We want consistent pacing on the runs with smooth bigger sets on the body weight movements. Aim for consistent round times throughout each workout.

WORKOUT STRATEGY & FLOW

Run: Run is always 200m, even as reps on body weight movements increase across AMRAPs. You can run on the air runner or outside. The goal is always the same, keep intensity moderate and don’t come out hot early on in the workout. Keep shoulders relaxed a find a steady breathing pattern that doesn’t jack the heart rate up. The 200m run is worth 4 reps (every 50m run is a rep). Subbing in a row/ski is equal to 240/200m (60/50m is a rep). Bike erg is 500/400m (125/100m is a rep). Try and keep the Run around 60-90 seconds tops.

Strict Pull-up: You should focus on small sets from the beginning of this AMRAP. Doing larger strict sets will result in burn out in later rounds and decreased intensity.

Push-ups: Similar to pullups, you should do short, fast sets to avoid burnout. Be sure that your chest makes contact with the floor.

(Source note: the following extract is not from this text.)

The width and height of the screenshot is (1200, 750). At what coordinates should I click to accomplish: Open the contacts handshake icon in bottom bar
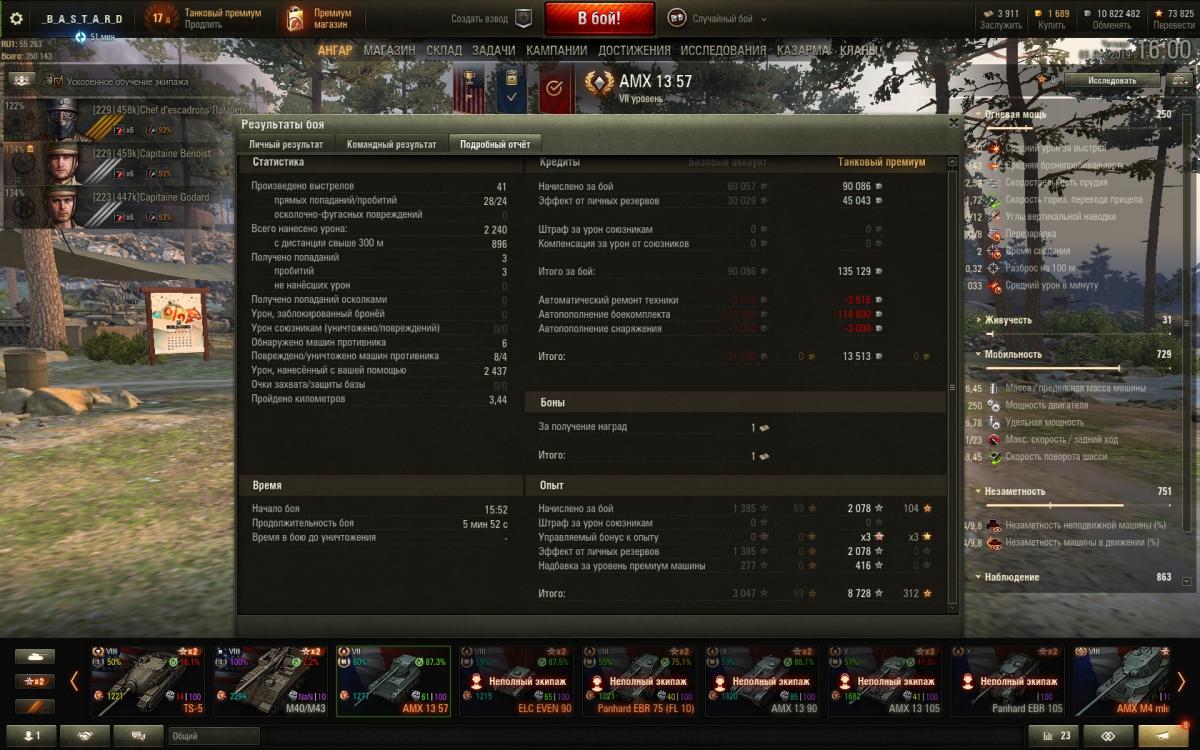click(x=84, y=736)
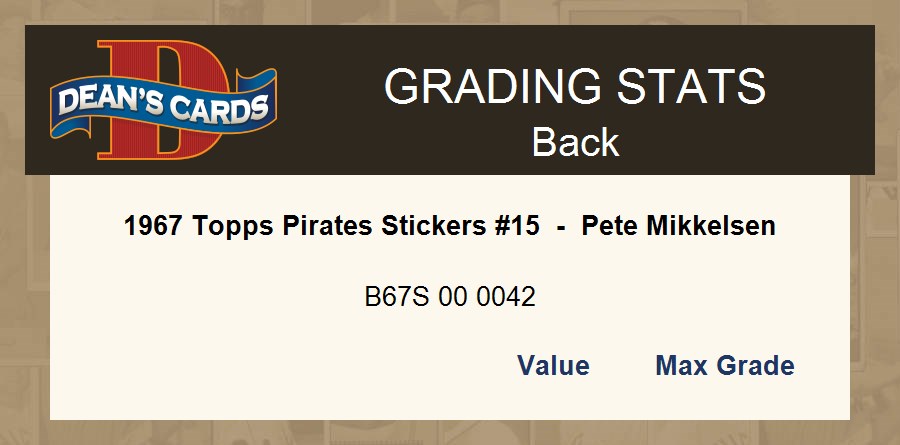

Air squats: You can work reps off in steady sets. Try to keep moving non-stop and be sure to breathe at the top of each rep. Don’t go so fast that you end up missing full extension at top of rep and below parallel at bottom or rep.

Home WOD

3 Rounds

10 Spidermans

10 Air Squats w/ 2 sec pause at the bottom each rep

10 Divebombers

Metcon

Metcon (3 Rounds for reps)

7 Min AMRAP

200m Run

5 Strict Pull-Up Or 5 Bent Over Object Rows (Each Arm)

-Rest 2 Min-

7 Min AMRAP

200m Run

10 Push-Up

-Rest 2 Min-

7 Min AMRAP

200m Run

15 Air Squat

Accessory Work

3 sets

10 Windmills (each side)

10 Single Arm Upright Row (each side)

10 Dumbbell RDLs (each side)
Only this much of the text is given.